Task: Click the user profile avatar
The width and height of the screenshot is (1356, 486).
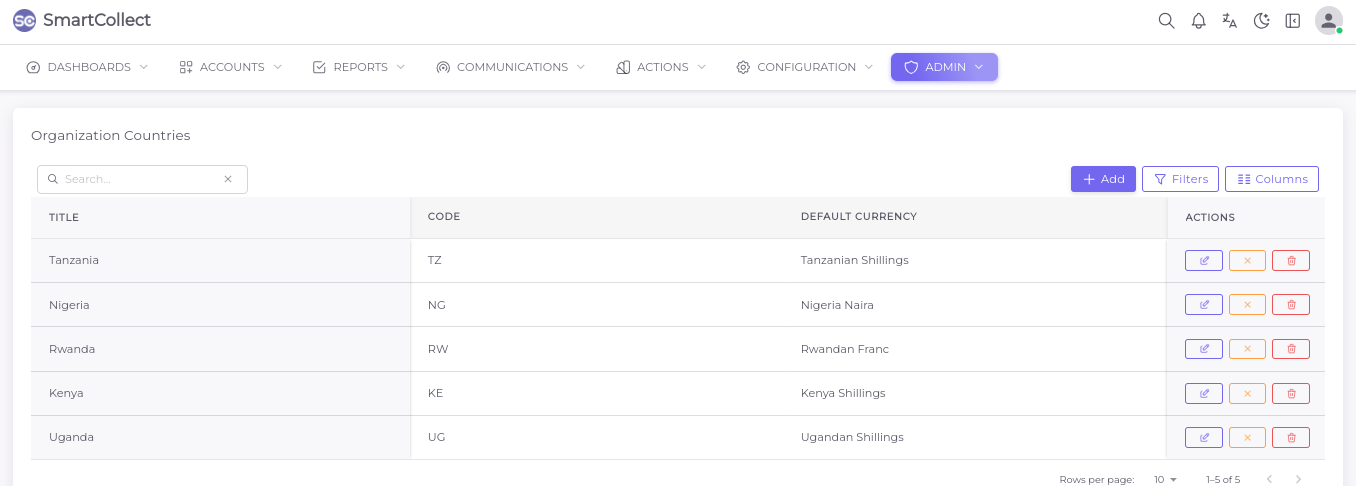Action: (1328, 21)
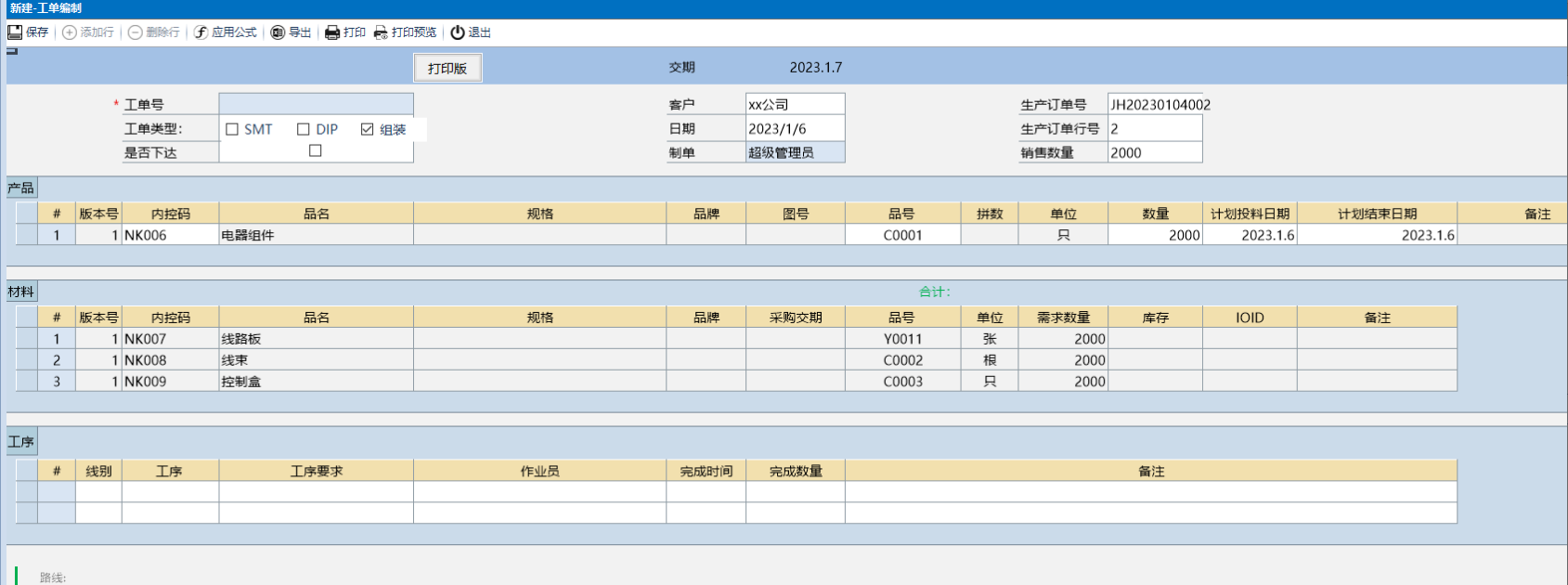Screen dimensions: 1568x585
Task: Export the work order via 导出 icon
Action: pyautogui.click(x=278, y=32)
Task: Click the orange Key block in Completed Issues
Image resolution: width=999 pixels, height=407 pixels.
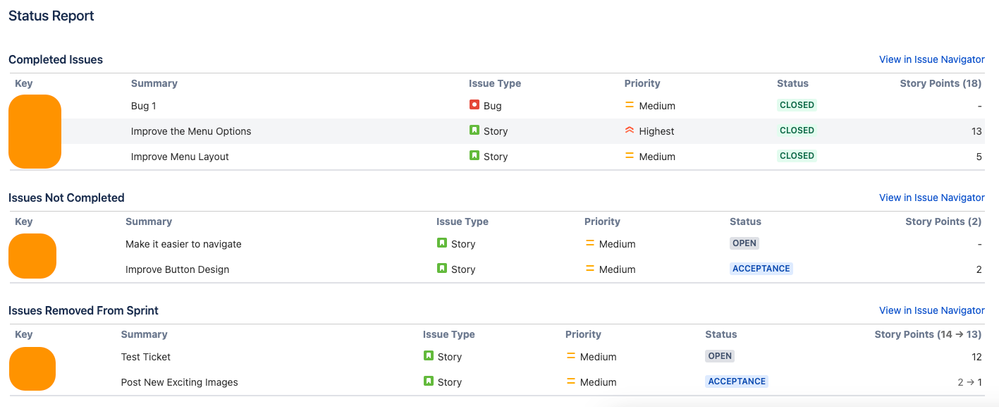Action: click(x=35, y=131)
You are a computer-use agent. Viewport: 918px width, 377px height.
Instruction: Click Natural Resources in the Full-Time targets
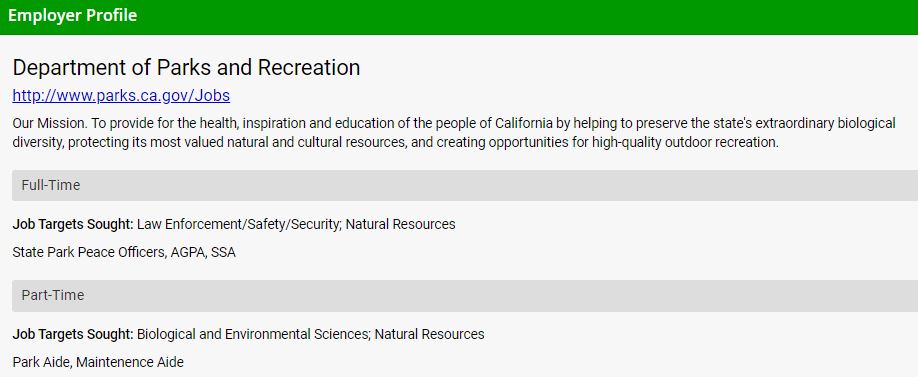[x=400, y=224]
────────────────────────────────────────
Problem statement
Could the entries above be returned verbatim, with no pictures included?

Task result
Task: Click the user profile avatar
The width and height of the screenshot is (1356, 486).
Action: (1328, 21)
Screen dimensions: 1568x585
Task: Export the work order via 导出 icon
Action: pyautogui.click(x=278, y=32)
Task: Click the orange Key block in Completed Issues
Image resolution: width=999 pixels, height=407 pixels.
Action: click(x=35, y=131)
You are a computer-use agent. Viewport: 918px width, 377px height.
Instruction: Click Natural Resources in the Full-Time targets
[x=400, y=224]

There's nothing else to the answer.